Jan 23, 2009 11:06 GMT  ·  By
In one of the most detailed astronomical images ever produced, NASA/ESA's Hubble Space Telescope captured an unprecedented aspect of the Orion Nebula
   In one of the most detailed astronomical images ever produced, NASA/ESA's Hubble Space Telescope captured an unprecedented aspect of the Orion Nebula

According to a new set of data supplied by scientists at the Yale University, supermassive black holes at the center of galaxies are not responsible for the shutting down of star formation processes, because these processes start way before the black hole reaches its maximum size and begins to influence everything around it. Conventional wisdom had it that the highly-energetic active galactic nuclei (AGN) were responsible for disrupting the formation of new stars in “nurseries,” by feeding on the gas the celestial bodies needed in order to grow.

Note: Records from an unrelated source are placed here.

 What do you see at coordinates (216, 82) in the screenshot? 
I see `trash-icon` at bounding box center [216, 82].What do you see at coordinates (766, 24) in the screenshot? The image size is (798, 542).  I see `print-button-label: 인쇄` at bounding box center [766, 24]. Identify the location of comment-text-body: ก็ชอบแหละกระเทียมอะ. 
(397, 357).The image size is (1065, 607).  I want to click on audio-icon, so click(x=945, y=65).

“For the first time, we’ve measured a real delay between the end of star formation and the onset of a luminous AGN. Either way, this result shows that our previous understanding of how the shutting-down process works wasn’t as simple as we thought,” Yale’s astronomy department postdoctoral associate Kevin Schawinski, who is also the lead author of the new study to be published in the February 10th issue of the Astrophysical Journal Letters, says.

“This high-luminosity phase, when the AGN are at their biggest and brightest and most powerful, is not the phase responsible for the shutdown of star formation. It’s possible that an earlier, low-luminosity phase is responsible,” he adds.

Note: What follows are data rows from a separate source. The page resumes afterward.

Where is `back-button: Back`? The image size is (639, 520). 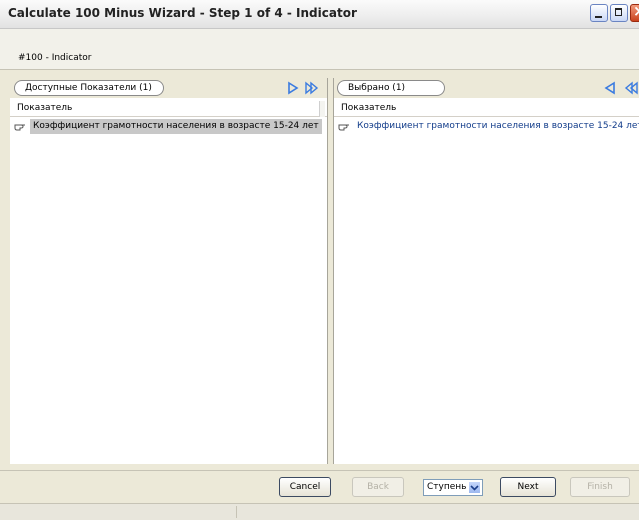 back-button: Back is located at coordinates (378, 487).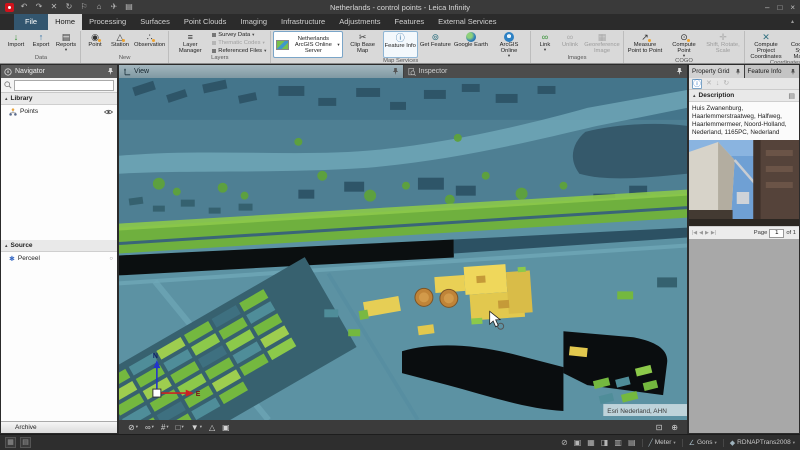 Image resolution: width=800 pixels, height=450 pixels. I want to click on frame-extent-button: ⊡, so click(660, 428).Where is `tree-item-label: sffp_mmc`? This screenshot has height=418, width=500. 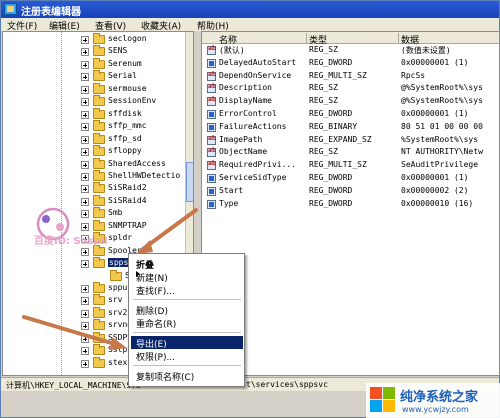 tree-item-label: sffp_mmc is located at coordinates (128, 126).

“The key result is the finding that there is a lack of AGN in galaxies that are currently forming stars. That tells us the AGN doesn’t turn on until long after the stars stop forming,” the director of the Yale Center for Astronomy and Astrophysics, Meg Urry, who has also been the leader of the research team, argues.

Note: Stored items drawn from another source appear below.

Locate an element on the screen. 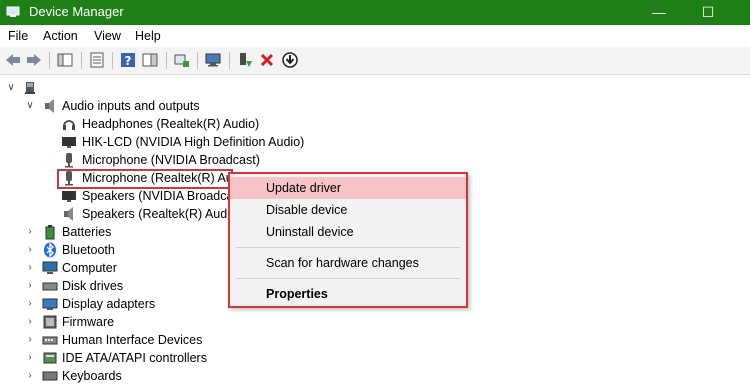 The width and height of the screenshot is (750, 385). tree-item-batteries: › Batteries is located at coordinates (130, 232).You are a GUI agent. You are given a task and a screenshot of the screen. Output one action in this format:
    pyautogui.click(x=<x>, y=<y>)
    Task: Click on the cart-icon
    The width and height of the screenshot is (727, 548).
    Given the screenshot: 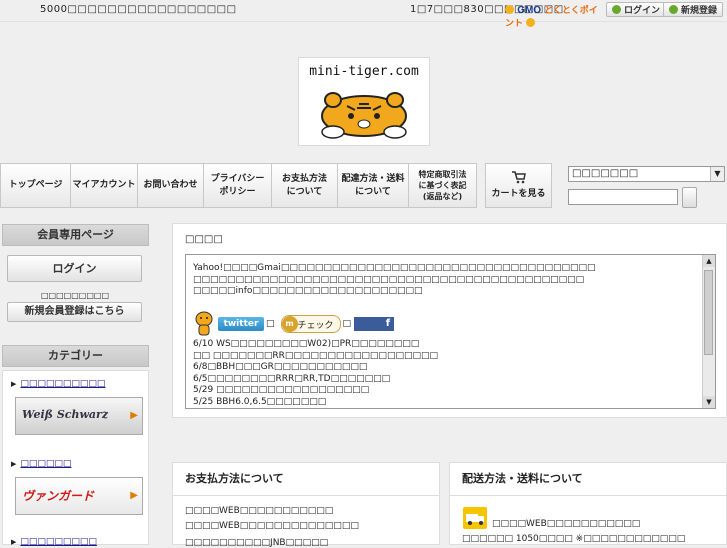 What is the action you would take?
    pyautogui.click(x=518, y=178)
    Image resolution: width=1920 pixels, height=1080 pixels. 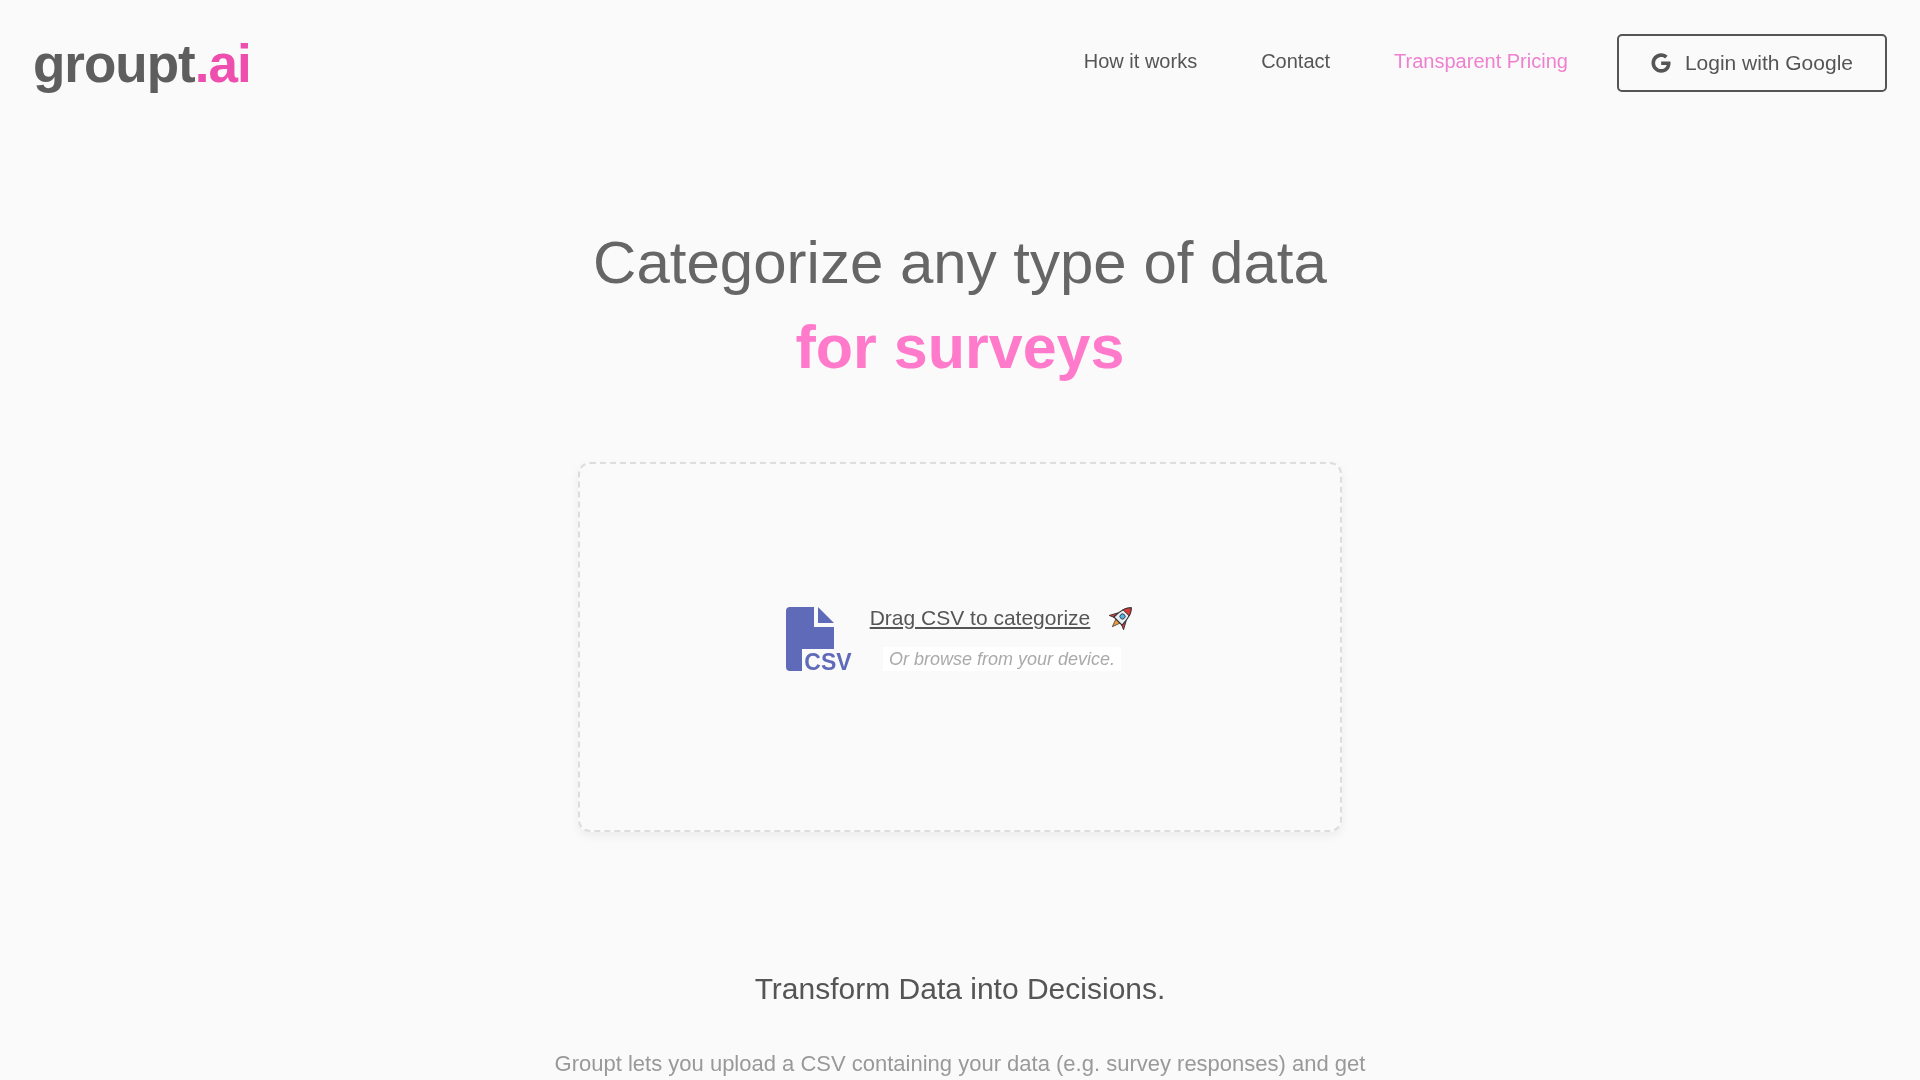 I want to click on file-drop-zone: CSV Drag CSV to categorize Or browse from your device., so click(x=960, y=647).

The experts say that the time that passed between the moment when stars stopped forming and that when the black hole at the center of the galaxy became supermassive and influential is well in excess of millions of years, perhaps even hundreds of millions. They maintain that the real “culprit” has not yet been identified, but that at least now they know not to assume anymore things about the intricate processes that go on at the cores of galaxies.